▶ _Goal of the exercise_
Give again, exactly and without pictures, the lines running from the line with "Open the Установить фильтр link" to the end of the records below.

*** Opening of Input ***

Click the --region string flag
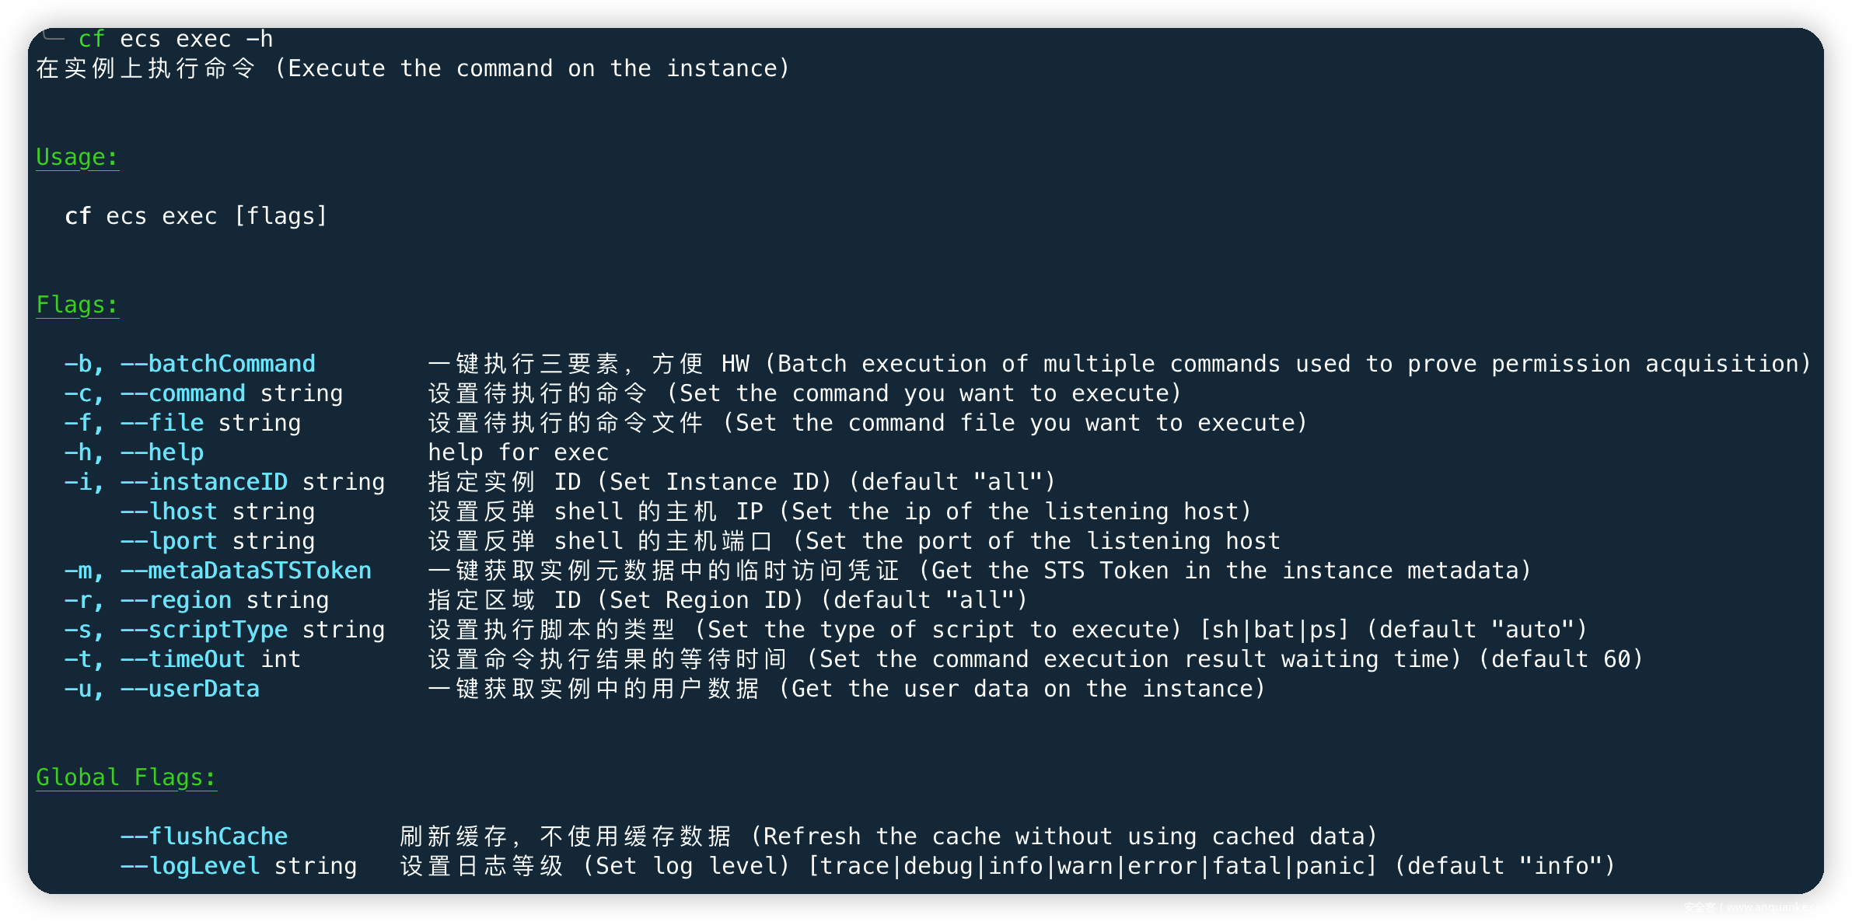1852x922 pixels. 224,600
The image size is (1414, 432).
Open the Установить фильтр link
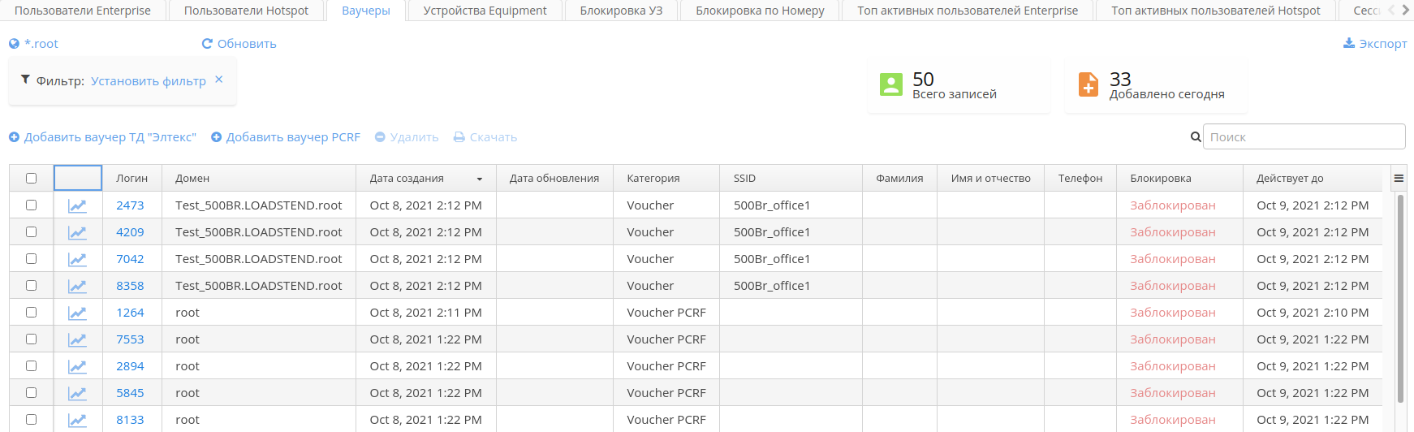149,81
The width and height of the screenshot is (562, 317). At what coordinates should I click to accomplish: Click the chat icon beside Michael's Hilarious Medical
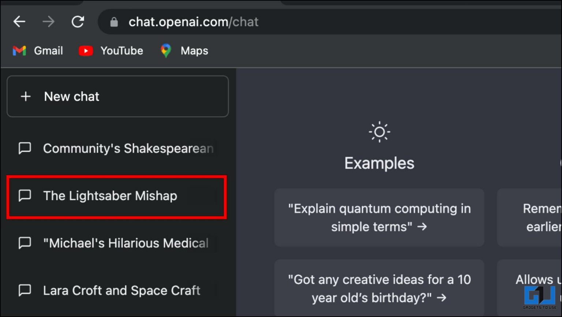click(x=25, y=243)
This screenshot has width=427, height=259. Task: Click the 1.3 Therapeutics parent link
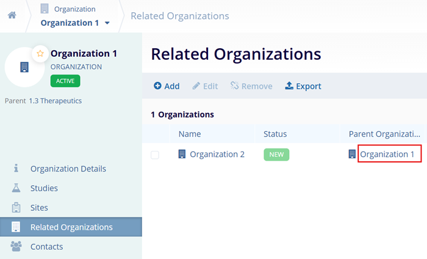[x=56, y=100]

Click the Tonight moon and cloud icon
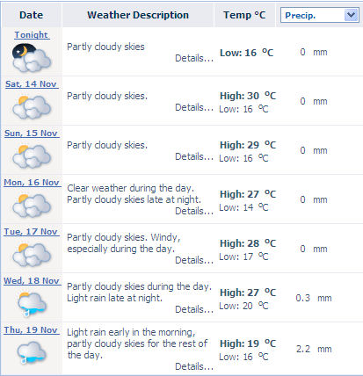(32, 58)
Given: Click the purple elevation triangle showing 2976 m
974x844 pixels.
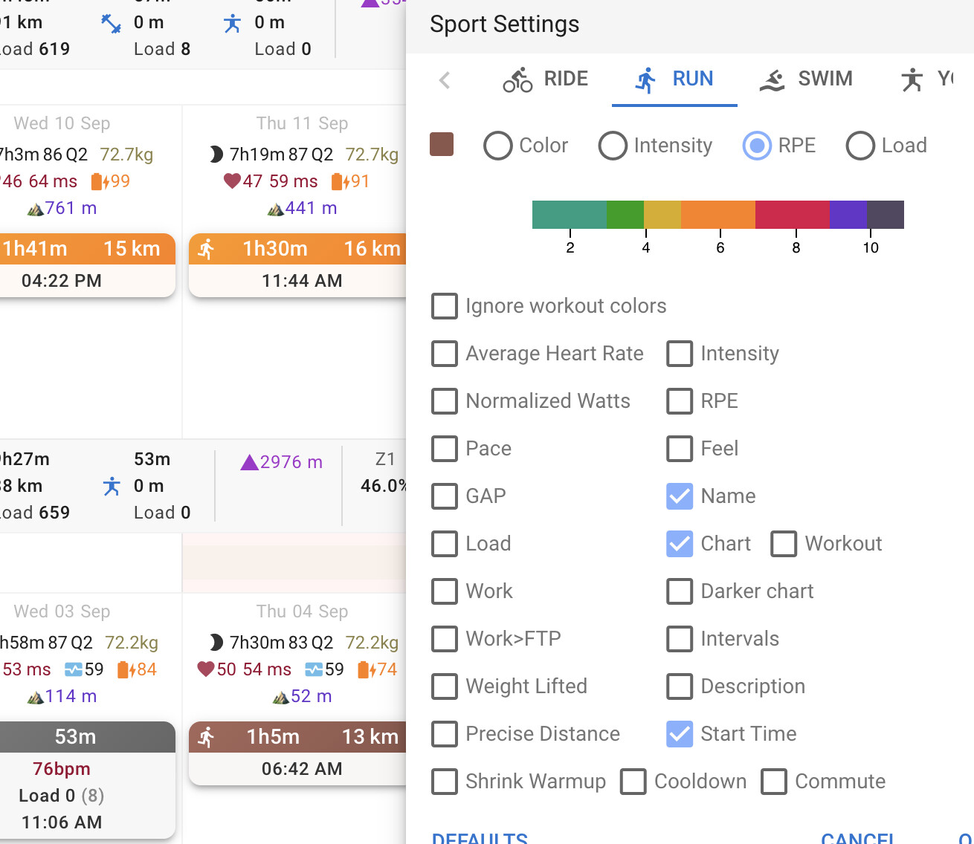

*** Close of Input ***

▶ _Exercise output_
Open the Установить фильтр link
149,81
The width and height of the screenshot is (562, 317). At what coordinates should I click to accomplish: Click the chat icon beside Michael's Hilarious Medical
click(x=25, y=243)
This screenshot has width=427, height=259. Task: Click the 1.3 Therapeutics parent link
[x=56, y=100]

Click the Tonight moon and cloud icon
(32, 58)
Given: Click the purple elevation triangle showing 2976 m
974x844 pixels.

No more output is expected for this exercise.